▶ _EXERCISE DETAILS_
Return every record below exactly as written, omitting any pictures.

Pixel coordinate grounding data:
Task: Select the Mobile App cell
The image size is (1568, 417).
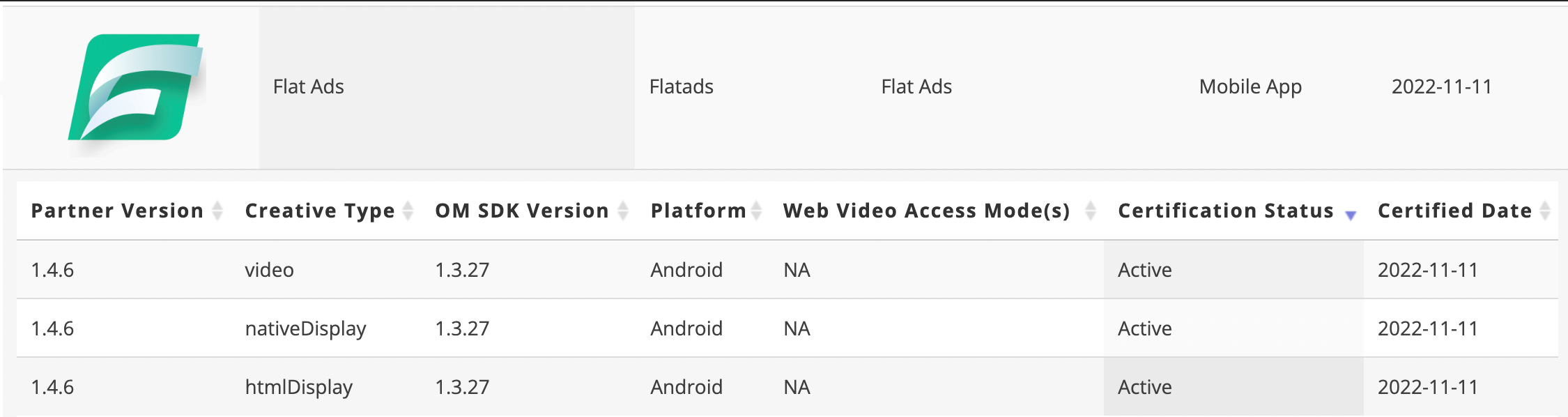Action: (x=1250, y=87)
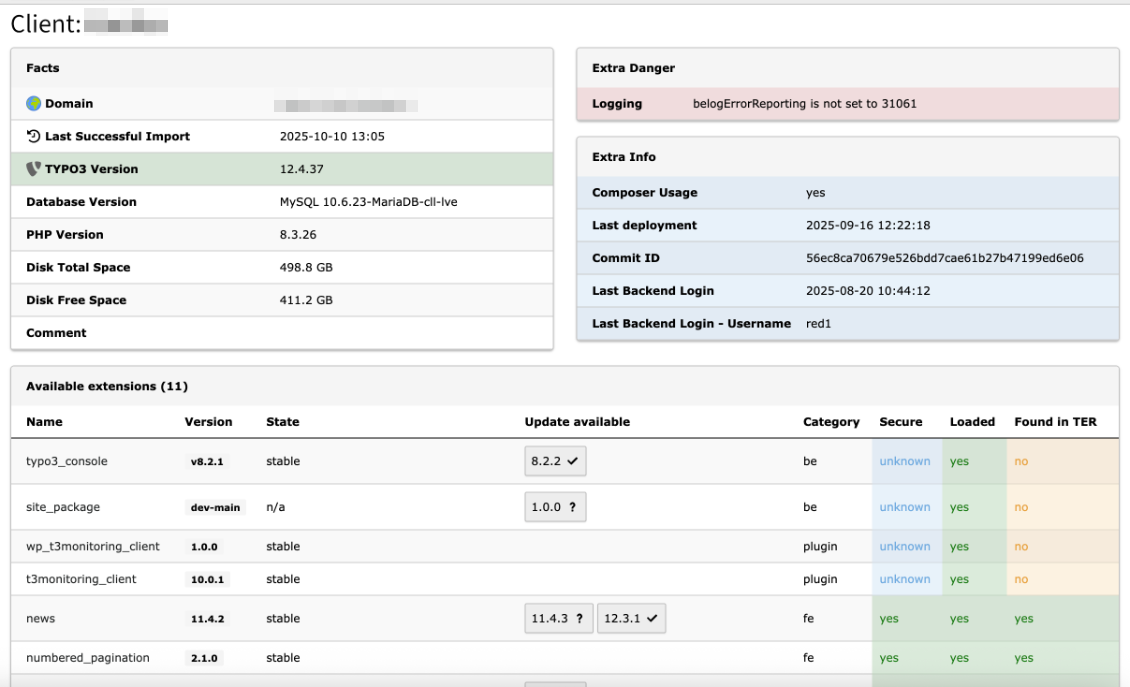Click the globe icon beside Domain
The width and height of the screenshot is (1130, 687).
tap(33, 104)
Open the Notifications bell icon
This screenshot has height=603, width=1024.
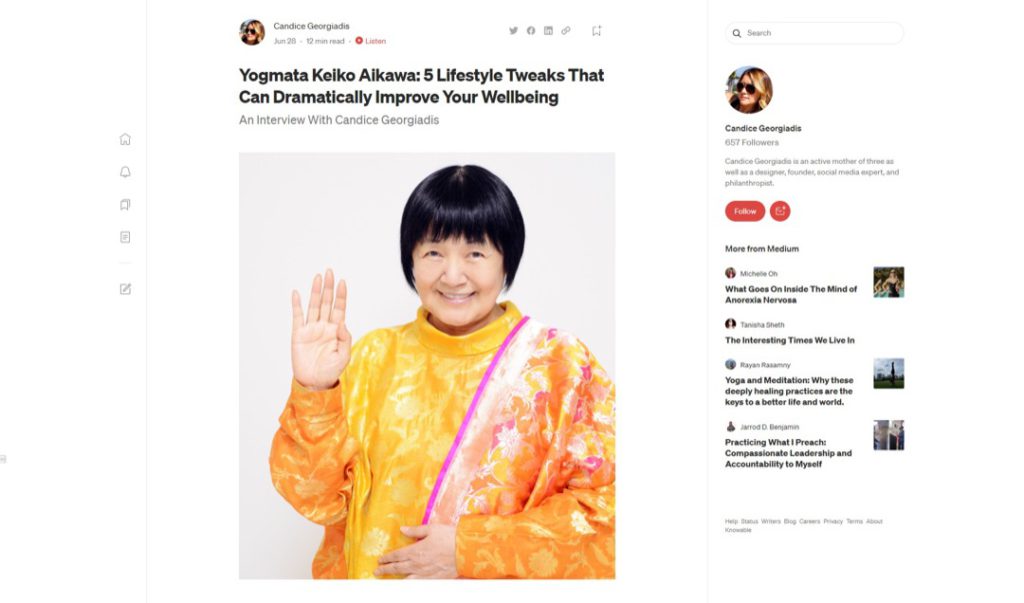pyautogui.click(x=125, y=172)
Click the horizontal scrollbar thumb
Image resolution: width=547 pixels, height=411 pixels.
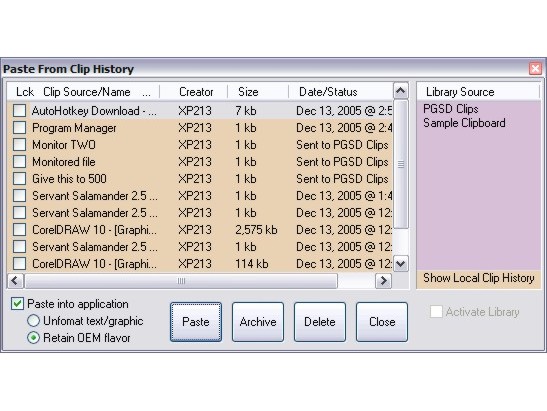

▶ _SOLUTION FOR THIS TASK_
Task: Select the Mobile App cell
The image size is (1568, 417).
Action: (x=1250, y=87)
Click the globe icon beside Domain
The width and height of the screenshot is (1130, 687).
tap(33, 104)
Open the Notifications bell icon
This screenshot has height=603, width=1024.
pyautogui.click(x=125, y=172)
Click the horizontal scrollbar thumb
Image resolution: width=547 pixels, height=411 pixels.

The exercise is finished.